Implementing blockchain technology for settlement transactions will not be as easy as many believe, according to an industry expert.
Speaking at London’s FinTech week, Simon Taylor, former Blockchain R&D VP and co-founder of Blockchain 11:FS suggested that in spite of blockchain’s origins lying in settlement, the technology should be focused elsewhere.
“People look at blockchain technology and assume that because bitcoin did settlement, blockchain should be used for settlement when settlement is one of the hardest things to solve using blockchain,” he said.
“Think about what settlement means, its finality of settlement that is you have now got the money through all the intermediaries and everybody has been notified and everything has been cleared.
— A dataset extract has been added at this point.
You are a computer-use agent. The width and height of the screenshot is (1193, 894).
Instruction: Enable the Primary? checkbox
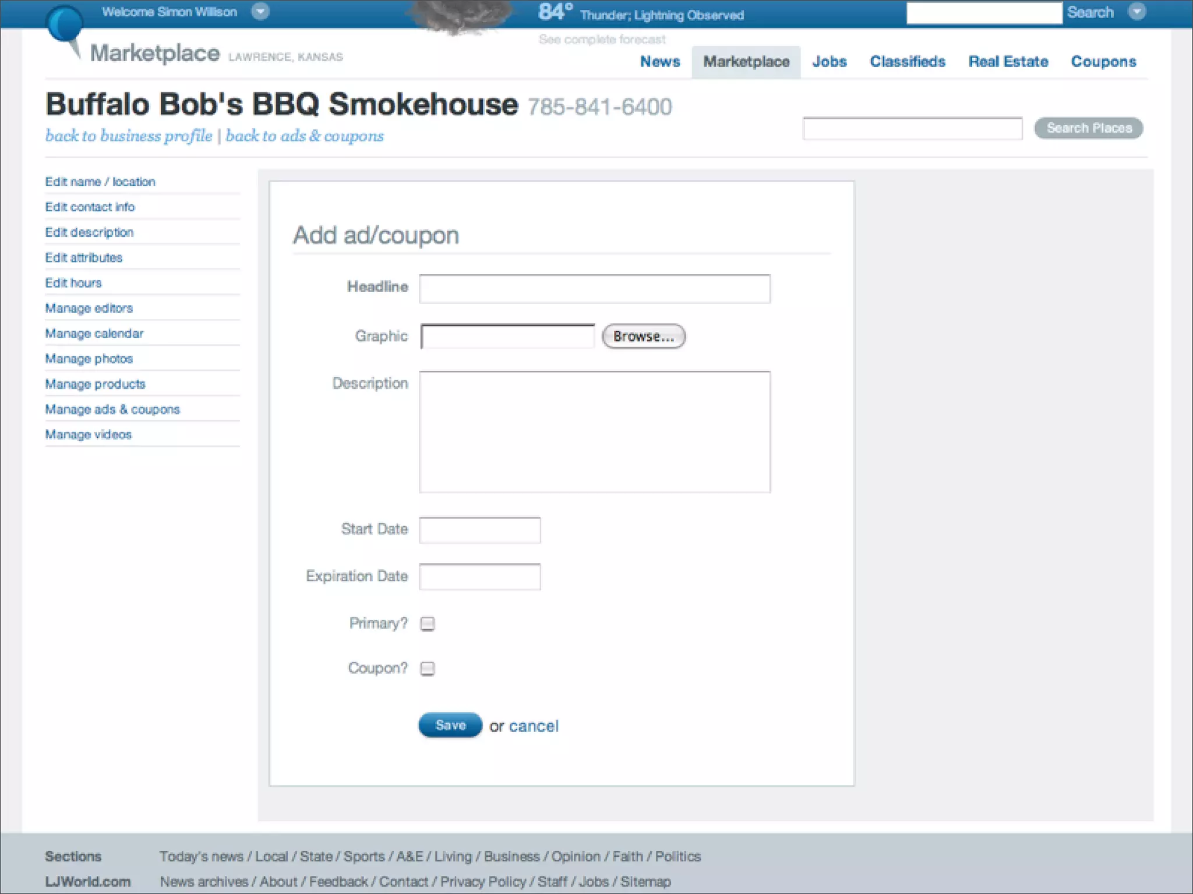click(428, 624)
“In capital markets, typically you don’t 100% pre fund a trade as you’re performing different kinds of operation, so settlement is a problem but not the first problem we should solve.”
Taylor also suggested that a potential blockchain revolution had failed to materialise and suggested that reconciliation is where blockchain can come into its own.
“There was a time when bitcoin came along and everybody said that banks are going to disappear, and everybody will be their own bank using bitcoin. As time as moved on people have seen that that won’t happen.”
“Where a blockchain really comes into its own is where it can replace certain aspects of functionality. In a situation where there are many complex actors performing simple tasks with each other but that can’t have a centralised model do it all for them is where blockchain can succeed.”
“It’s basically a revolution in reconciliation.”
Blockchain technology has been hailed by custodians as being the future of the industry with potential to streamline processes such as settlement, clearing and corporate actions.
A report issued by JP Morgan and Oliver Wyman last week suggested that the asset management community must embrace blockchain technology or face falling behind with developments.
It has also been questioned by regulatory bodies with US regulators warning that distributed ledger technology could pose “risks and uncertainties” to the financial stability of capital markets.